I recently did such a project.
RotoZip worked great. Fast, etc.
The circle cutter works just fine. I did about 15 holes as fast as I wanted to.
Had the RZ already, so it had the added benefit of FREE. 
Good luck.


----------



## drewnahant (Dec 10, 2009)

A couple years ago I worked for a company installing home theater systems, and speakers. I ended up installing a ton of in-ceiling speakers, which go into 8" holes, or sometimes really annoying odd sizes , and clamp down like old work style electrical boxes. anyway, I tried hole saws, and hated the dust, tried this fancy tool made just for cutting circles in ceilings, it had two adjustable cutters that spun inside a big clear bowl, and connected to a vacuum ( what a monstrosity). it was heavy, uncomfortable, and it chattered and tore up the surrounding plaster like you wouldnt believe. in the end, I always found it faster, easier, and less aggravating to just get out a compas to draw the circle, then buzz around with a keyhole saw, when dust was an issue, I even strapped a vacuum hose to my forearm, worked great, and even with the exta weight it was better than these gadgets.

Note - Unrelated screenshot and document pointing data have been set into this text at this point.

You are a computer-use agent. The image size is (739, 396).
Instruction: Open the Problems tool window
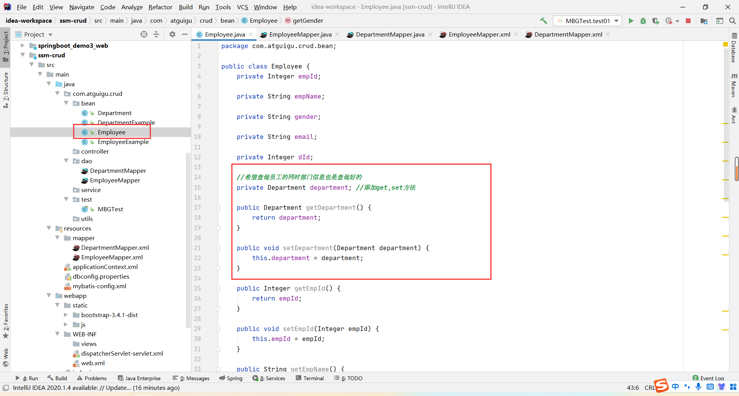[x=92, y=378]
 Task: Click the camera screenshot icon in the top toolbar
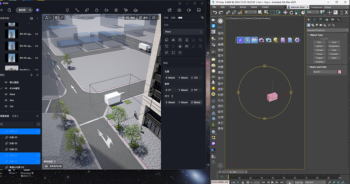179,10
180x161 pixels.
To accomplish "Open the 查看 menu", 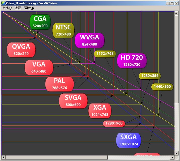I will (18, 8).
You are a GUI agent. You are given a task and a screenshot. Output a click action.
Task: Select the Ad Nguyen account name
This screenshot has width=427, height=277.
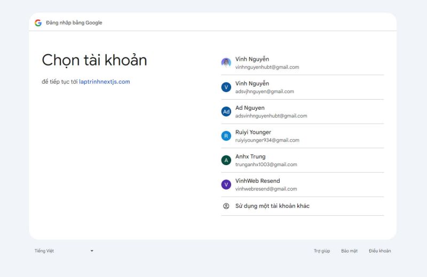(x=250, y=108)

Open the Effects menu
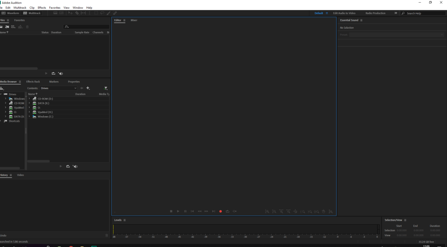pyautogui.click(x=41, y=8)
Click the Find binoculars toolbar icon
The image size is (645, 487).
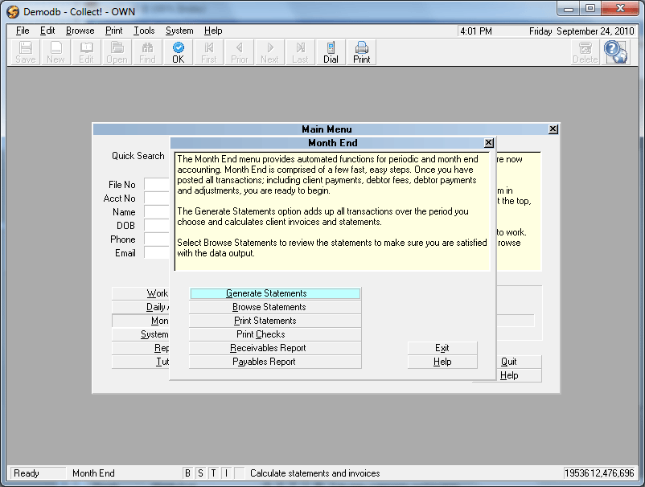tap(147, 52)
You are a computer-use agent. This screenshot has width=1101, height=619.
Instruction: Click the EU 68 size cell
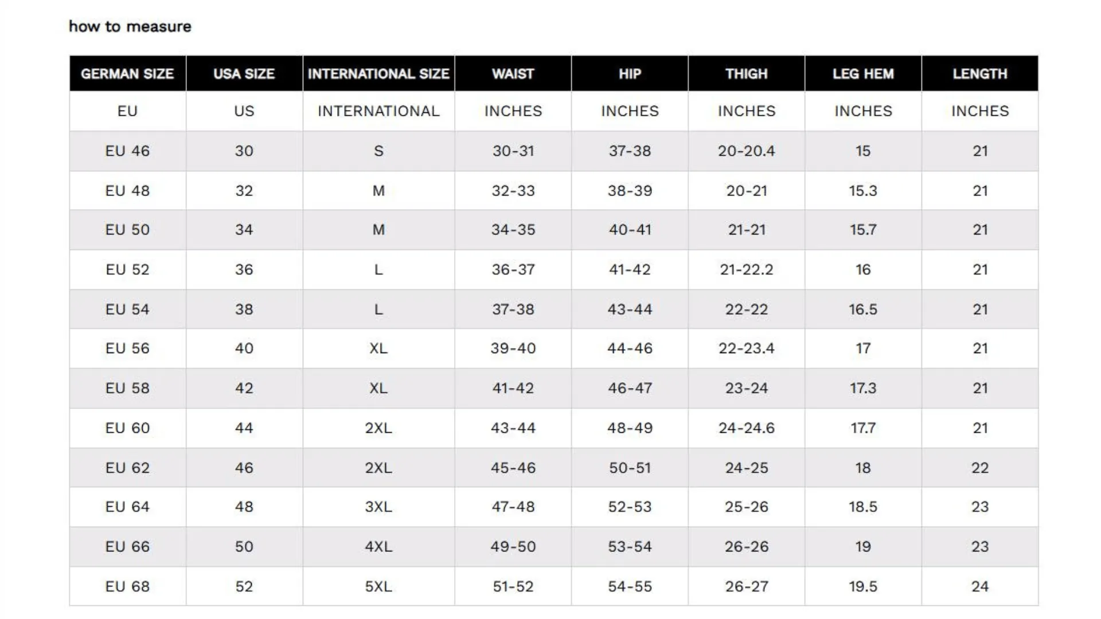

I guess if the dust isnt an issue, a holesaw is the easiest way to go, but I wouldnt spend my money on one unless I was putting up more than a dozen lights. by the time you get to hole #3 with a keyhole saw, you should be buzzing around them with no problem at all, may take you an extra 45 seconds per light versus the hole saw, and you avoid the annoying task of prying the plug out of the holesaw.


----------



## Bluepine38 (Dec 14, 2009)

Milwaukee also makes a 6 3/8" recessed light hole saw, part number 49-56-0305. If you can not find one
locally, a google search brought up several sites that had them for sale. They jump from 5 3/8 to the 6 3/8
size, no 6 1/4 ", good luck with your lighting.


----------



## mechanicalengineer (Sep 27, 2010)

The 6 1/4 inch measurement was rough. I have checked with the Lowe's electrical department and they carry a 6 3/8 inch hole saw for this task. The reason I would like to use a hole saw is that I have a case where thye house was sheeted with 1×4 tongue and grove pine with sheetrock over that. Trying to cut a clean circle with a saber saw was difficult on some of my previous projects.
Thanks again for all the inputs. Again I have proved that if I have a reasonable question I can get a lot of input on this site.


----------



## ahock (Apr 19, 2009)

Here is a link to the one that I've used for remodeling jobs. It works really well, using the hole saw with one of those collapsible mixing bowls from a food store would probably do the same job, but wouldn't be clear.


----------



## Steve2 (Aug 16, 2008)

Re-check your measurement - in any event, as Dave says, Roto-Zip is the std tool of choice I believe. A mandrel based hole saw is excessive force and mess, which is going to be bad enough under best of circumstances. The Roto Zip is adjustable for any size.


----------



## TopamaxSurvivor (May 2, 2008)

Lots of recessed lighting trims are quite narror, but with 1/8" all the way around, you should be fine.


----------